In regards to resignations, he argues that the incitement and the crackdown against al-Jazeera is the real explanation for the decision by large numbers of reporters to leave the station: “In these circumstances, it’s understandable that some of our staff have remained at home, while others (mainly new to our Egypt channel after its recent expansion) have considered their futures in the organisation, with their careers and families to think about.” Not one word about the open criticism and bias allegations made by his ex-employees.

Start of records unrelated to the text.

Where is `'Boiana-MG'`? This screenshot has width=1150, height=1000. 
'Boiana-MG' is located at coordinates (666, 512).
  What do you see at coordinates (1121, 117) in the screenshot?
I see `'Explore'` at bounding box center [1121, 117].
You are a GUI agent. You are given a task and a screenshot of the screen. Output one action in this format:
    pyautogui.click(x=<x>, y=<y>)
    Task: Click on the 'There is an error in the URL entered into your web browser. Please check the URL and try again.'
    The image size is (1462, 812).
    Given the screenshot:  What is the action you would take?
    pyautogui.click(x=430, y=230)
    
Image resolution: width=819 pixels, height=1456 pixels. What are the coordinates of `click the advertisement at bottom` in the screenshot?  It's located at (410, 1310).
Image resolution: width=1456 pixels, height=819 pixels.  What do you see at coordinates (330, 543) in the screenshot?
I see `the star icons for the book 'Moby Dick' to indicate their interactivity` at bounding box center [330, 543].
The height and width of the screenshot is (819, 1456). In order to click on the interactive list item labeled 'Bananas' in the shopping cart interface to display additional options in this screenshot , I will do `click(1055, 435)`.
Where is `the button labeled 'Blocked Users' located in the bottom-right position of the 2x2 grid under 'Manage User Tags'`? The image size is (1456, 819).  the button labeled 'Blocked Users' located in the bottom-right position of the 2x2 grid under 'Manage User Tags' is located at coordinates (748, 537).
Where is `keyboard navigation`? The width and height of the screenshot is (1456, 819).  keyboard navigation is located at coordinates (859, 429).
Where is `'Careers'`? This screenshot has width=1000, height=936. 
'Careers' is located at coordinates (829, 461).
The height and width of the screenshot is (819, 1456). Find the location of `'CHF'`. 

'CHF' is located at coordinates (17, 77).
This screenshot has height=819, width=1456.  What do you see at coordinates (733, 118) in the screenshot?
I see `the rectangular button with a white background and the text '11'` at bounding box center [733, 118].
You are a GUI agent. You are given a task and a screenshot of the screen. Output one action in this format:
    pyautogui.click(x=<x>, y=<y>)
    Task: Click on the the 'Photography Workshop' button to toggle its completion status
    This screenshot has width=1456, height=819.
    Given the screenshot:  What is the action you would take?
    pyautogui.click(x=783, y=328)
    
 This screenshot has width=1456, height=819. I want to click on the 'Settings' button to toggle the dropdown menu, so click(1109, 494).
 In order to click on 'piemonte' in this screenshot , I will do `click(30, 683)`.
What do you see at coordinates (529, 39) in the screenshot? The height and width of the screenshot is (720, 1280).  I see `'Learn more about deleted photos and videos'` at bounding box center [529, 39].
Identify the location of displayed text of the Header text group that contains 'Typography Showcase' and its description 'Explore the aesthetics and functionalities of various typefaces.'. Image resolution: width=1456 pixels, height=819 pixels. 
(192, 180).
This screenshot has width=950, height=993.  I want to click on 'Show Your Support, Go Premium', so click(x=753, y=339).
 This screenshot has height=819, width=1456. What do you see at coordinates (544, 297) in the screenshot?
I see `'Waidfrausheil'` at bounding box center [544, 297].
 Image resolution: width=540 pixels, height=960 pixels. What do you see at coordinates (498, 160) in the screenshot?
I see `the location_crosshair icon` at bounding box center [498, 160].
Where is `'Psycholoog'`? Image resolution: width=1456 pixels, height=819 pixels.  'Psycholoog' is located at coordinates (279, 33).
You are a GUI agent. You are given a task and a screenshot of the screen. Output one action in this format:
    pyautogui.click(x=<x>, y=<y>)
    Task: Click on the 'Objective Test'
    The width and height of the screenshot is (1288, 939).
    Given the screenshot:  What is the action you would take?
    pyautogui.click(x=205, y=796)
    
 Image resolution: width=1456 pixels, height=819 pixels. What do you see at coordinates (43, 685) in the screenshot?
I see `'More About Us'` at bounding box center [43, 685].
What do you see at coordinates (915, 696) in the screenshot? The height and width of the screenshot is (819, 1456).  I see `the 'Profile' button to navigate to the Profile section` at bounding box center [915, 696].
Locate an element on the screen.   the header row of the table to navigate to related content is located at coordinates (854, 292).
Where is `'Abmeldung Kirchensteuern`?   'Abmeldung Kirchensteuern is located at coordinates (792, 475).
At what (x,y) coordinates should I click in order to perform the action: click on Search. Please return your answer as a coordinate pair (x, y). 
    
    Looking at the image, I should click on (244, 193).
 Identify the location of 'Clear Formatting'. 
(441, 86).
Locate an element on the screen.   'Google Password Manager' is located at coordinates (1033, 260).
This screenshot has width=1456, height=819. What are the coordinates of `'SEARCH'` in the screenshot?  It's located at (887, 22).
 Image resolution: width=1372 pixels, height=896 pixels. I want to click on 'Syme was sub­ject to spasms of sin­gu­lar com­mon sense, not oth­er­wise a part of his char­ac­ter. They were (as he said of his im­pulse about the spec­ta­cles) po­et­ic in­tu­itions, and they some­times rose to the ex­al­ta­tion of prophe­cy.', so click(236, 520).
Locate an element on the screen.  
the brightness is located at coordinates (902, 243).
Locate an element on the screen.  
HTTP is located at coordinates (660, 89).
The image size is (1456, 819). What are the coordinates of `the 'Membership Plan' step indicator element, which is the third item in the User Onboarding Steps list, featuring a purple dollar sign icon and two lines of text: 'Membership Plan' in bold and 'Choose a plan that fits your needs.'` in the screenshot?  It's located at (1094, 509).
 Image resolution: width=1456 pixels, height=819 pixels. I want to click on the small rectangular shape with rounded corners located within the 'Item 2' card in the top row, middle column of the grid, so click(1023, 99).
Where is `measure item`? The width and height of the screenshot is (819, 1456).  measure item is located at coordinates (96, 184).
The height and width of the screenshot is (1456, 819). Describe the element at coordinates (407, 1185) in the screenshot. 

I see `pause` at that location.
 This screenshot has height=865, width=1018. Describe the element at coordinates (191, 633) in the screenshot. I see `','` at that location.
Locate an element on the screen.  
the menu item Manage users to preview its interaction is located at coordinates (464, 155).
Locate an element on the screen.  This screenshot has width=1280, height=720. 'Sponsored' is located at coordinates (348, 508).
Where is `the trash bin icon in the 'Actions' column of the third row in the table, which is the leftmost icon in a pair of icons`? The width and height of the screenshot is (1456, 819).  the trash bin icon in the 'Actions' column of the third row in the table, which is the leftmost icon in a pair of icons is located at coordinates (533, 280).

In an interview with NPR, Arab media expert Courtney Radsch, who formerly worked for Freedom House, paints a very different picture of the resignations:
“So there are a variety of reports of between seven to 22 people who resigned. Most of the resignations appear to have occurred in Egypt at the al-Jazeera Mubasher channel, which is the al-Jazeera live channel. But there are also reports of up to four people residing in the main office in Doha. Right now, things are still unfolding. But they appear to have the resigned over protests related to biased coverage of the events in Egypt, and being told to be more pro-Morsi.
There were also concerns that they were giving overdue attention to Morsi supporters, and that that was being perceived as against what many others saw as the popular uprising happening in the streets.”
When asked about the motivation behind al-Jazeera‘s editorial line and the influence and role of the Qatari regime in dictating priorities and framing in the Middle East upheavals, Radsch answered:
“I think it’s fair to say that al-Jazeera is an instrument of Qatari foreign policy, just as Al-Arabiya is an instrument of Saudi Arabian foreign policy. There’s been such a difference in coverage between Bahrain and Syria that I think it really illustrates that, indeed, the channel does reflect the broader political priorities of the foreign policy establishment in Qatar.”
These telling accounts of al-Jazeera bias, which applies to Egypt but also the broader Middle East, are worth keeping firmly in mind when assessing the credibility and fairness of its reporting from the region.